よって人々は「デートマニュアルのすべて」を理解することを放棄しました。
ふと冷静になり、「自分のできる範囲でがんばろう」と思うようになったのです。
その証拠が「東京ウォーカー」の創刊で、これは同じ「ぴあ」というデートマニュアル(のデータベース)系の雑誌が、その多すぎる情報量ゆえに「選べない」という批判を読者から受けており、その失敗を受けた角川書店が「選りすぐり情報版・ぴあ」というコンセプトで企画したものでした。
この創刊は1990年ですから、「ブリッコが形而上化」し「デートマニュアル演算がコンピュータに任されはじめた」90年代のスタートを飾る、まさに象徴的なできごとなのです。
これは「コンピューターに触れないタイプのひと」、つまり「非オタク」にとっては朗報であり、雑誌はヒットしたわけですが、「その逆のタイプ」である「オタク」にとっては聞き捨てならないものでした。
90年代前半――アイドルが「無視されていた」時代
オタクの中には「コンピュータに触れないタイプ」、つまり「『ときメモ』をプレイしないタイプ」だって存在したわけですが、その代表である「アイドルオタク」もまた、彼らと同様に「デートマニュアルの象徴であるアイドル」に詳しいわけですから、「デートマニュアルの記号処理の演算」の達人でした。
たとえば「天使のウィンク」と言ったら、誰もが「かわいい女の子が誘惑している」とイメージできるでしょうし、これは「デートマニュアル」に照らし合わせて「『好き』のサイン」だと分かるわけですが、「ピンクのモーツァルト」と言われたって、意味が分からないでしょう。

**データ一覧**
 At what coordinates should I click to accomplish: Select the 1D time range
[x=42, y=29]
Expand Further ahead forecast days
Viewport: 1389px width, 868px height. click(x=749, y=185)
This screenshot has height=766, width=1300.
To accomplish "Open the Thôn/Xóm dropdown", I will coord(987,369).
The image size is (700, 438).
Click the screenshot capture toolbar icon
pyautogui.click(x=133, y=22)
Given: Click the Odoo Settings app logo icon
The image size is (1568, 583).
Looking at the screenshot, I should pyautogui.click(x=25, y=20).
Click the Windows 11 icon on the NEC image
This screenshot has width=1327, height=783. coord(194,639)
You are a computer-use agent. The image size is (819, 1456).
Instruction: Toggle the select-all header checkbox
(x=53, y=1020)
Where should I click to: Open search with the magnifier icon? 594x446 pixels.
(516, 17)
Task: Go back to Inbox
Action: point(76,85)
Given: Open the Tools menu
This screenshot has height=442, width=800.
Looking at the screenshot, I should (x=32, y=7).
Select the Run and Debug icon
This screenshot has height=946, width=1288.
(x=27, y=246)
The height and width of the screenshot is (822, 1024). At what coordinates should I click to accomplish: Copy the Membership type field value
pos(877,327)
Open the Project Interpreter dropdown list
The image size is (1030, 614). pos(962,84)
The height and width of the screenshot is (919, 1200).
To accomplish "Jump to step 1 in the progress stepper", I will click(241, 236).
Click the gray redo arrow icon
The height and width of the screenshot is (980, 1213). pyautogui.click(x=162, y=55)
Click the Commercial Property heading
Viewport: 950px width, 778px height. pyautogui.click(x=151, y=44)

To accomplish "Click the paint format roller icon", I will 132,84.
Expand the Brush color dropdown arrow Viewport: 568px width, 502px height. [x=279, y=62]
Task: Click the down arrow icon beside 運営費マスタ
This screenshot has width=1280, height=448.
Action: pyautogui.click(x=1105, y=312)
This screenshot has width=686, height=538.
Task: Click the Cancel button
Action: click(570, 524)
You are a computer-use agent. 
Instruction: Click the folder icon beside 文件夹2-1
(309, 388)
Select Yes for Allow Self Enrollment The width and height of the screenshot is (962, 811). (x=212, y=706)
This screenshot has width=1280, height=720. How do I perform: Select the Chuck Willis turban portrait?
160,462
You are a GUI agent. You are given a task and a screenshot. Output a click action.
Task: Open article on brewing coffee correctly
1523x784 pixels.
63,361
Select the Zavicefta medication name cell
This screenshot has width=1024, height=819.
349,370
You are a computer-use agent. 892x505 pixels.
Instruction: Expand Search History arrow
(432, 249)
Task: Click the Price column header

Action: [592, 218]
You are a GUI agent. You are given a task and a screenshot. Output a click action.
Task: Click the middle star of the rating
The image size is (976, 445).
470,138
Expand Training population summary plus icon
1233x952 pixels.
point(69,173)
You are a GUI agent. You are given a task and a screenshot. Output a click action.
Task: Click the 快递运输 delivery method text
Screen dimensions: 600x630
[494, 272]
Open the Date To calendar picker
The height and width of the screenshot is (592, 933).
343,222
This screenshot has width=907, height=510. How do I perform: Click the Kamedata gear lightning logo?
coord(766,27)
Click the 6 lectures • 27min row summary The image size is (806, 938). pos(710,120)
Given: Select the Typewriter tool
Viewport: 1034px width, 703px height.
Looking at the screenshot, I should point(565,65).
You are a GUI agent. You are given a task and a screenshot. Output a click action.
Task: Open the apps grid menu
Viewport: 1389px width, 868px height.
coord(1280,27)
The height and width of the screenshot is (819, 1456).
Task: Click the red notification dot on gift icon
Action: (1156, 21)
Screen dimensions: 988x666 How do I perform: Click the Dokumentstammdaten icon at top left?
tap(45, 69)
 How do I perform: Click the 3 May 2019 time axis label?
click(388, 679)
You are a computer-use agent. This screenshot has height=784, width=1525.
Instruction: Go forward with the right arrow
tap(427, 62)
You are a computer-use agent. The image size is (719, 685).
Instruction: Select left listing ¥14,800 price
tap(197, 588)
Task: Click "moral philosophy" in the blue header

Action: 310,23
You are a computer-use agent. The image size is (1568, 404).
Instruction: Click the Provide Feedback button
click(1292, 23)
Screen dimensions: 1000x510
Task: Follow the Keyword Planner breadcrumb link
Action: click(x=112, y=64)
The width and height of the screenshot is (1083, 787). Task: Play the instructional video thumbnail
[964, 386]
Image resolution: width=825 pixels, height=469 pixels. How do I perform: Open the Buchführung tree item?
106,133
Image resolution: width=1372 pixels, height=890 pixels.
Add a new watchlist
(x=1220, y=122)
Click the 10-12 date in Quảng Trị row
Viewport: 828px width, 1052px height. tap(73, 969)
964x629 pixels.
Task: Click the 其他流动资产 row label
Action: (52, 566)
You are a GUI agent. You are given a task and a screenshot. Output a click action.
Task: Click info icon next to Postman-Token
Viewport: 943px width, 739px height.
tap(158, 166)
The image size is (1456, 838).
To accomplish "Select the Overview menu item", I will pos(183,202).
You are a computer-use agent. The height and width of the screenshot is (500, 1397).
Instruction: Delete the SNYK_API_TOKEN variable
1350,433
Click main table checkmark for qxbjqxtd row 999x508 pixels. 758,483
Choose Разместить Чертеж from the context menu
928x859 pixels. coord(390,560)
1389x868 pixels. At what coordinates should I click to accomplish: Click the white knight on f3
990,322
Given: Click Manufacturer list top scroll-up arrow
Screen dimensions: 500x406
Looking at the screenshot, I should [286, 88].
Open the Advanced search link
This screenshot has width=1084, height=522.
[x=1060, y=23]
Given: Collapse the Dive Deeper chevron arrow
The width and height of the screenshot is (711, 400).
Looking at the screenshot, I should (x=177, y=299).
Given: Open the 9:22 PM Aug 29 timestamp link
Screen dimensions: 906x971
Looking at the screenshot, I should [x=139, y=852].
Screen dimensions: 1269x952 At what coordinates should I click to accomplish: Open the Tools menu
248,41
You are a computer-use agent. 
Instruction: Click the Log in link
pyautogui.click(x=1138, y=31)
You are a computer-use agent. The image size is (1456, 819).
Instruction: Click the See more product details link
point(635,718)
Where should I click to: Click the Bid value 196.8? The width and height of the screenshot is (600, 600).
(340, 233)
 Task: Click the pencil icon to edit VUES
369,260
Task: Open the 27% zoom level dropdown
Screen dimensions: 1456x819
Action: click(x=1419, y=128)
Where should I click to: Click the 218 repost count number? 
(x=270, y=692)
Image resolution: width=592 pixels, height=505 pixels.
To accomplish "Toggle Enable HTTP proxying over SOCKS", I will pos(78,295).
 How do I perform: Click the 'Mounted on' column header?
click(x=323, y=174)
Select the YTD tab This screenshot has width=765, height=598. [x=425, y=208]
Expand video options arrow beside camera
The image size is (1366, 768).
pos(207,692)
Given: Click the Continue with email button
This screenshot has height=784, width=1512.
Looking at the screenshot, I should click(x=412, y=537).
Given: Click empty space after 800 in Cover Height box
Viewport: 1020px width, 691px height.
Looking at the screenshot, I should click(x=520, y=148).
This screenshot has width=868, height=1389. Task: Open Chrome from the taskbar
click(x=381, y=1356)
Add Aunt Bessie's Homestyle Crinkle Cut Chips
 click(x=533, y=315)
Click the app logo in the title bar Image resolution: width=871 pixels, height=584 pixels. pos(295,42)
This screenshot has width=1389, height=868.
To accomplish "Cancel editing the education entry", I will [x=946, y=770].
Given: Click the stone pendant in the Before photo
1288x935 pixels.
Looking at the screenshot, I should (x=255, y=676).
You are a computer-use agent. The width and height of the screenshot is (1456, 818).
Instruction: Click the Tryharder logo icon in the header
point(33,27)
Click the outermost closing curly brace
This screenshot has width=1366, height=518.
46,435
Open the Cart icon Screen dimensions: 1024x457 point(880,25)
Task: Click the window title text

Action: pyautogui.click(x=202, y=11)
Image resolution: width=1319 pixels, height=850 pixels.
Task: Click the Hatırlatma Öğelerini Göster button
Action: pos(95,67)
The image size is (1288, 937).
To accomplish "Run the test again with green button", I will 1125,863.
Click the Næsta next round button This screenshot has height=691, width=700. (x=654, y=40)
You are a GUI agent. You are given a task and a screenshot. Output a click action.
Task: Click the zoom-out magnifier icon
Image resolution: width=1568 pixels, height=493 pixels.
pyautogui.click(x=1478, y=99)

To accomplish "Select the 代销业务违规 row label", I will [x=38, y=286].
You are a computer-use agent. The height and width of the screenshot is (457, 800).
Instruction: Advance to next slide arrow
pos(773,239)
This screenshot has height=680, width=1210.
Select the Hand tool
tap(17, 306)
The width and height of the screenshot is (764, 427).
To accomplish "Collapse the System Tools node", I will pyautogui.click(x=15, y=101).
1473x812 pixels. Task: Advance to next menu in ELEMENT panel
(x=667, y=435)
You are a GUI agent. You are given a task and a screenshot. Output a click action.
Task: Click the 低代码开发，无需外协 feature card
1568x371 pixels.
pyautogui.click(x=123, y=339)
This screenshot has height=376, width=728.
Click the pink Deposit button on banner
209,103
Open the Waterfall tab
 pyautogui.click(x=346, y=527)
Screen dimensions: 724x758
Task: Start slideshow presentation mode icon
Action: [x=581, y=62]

**指示**
1. 本文によれば、「東京ウォーカー」が創刊されたのは何年ですか。
2. 本文の「これは「コンピューターに触れ」から「言われたって、意味が分からないでしょう。」までを、「アイドルオタク」を「アイドルファン」に差し替えて書き直してください。
3. デートマニュアルとオタクを論じた本文を、最後の文の後から書き進めてください。

**解答**
1. 1990年です。

2.
これは「コンピューターに触れないタイプのひと」、つまり「非オタク」にとっては朗報であり、雑誌はヒットしたわけですが、「その逆のタイプ」である「オタク」にとっては聞き捨てならないものでした。
90年代前半――アイドルが「無視されていた」時代
オタクの中には「コンピュータに触れないタイプ」、つまり「『ときメモ』をプレイしないタイプ」だって存在したわけですが、その代表である「アイドルファン」もまた、彼らと同様に「デートマニュアルの象徴であるアイドル」に詳しいわけですから、「デートマニュアルの記号処理の演算」の達人でした。
たとえば「天使のウィンク」と言ったら、誰もが「かわいい女の子が誘惑している」とイメージできるでしょうし、これは「デートマニュアル」に照らし合わせて「『好き』のサイン」だと分かるわけですが、「ピンクのモーツァルト」と言われたって、意味が分からないでしょう。

3.
これらは、いずれも松田聖子のヒット曲のタイトルであり、かつ恋愛の歌です。
よってアイドルオタクは自覚的か否かは別として、「ピンクのモーツァルト」から何らかの「デートマニュアル理解」を導き出していたのであり、それだけ彼らの「演算能力」は高かったということなのです。
80年代のオタクは、その能力をもってヲタ活動をしていたわけですが、90年代、社会の側がデートマニュアルの理解を放棄してしまいます。
「オタク」の中でも「二次元のオタク」は、そのまま、そこ(二次元)に篭っていればいいわけですから、「世の中の非オタク」たちが「デートマニュアル理解の放棄(=ブリッコの放棄)」をしたとしても問題はありませんが、「ブリッコそのもの」である「アイドル」の「オタク」にとっては死活問題です。
いままで「非オタク」が「アイドル」を(好き嫌いは別にして)興味深く眺めていたのは、それが「ブリッコの象徴」だったからで、そもそも「彼らがブリッコを必要としていた」からでした。(松田聖子への批判も、そうした文脈から理解すべきです)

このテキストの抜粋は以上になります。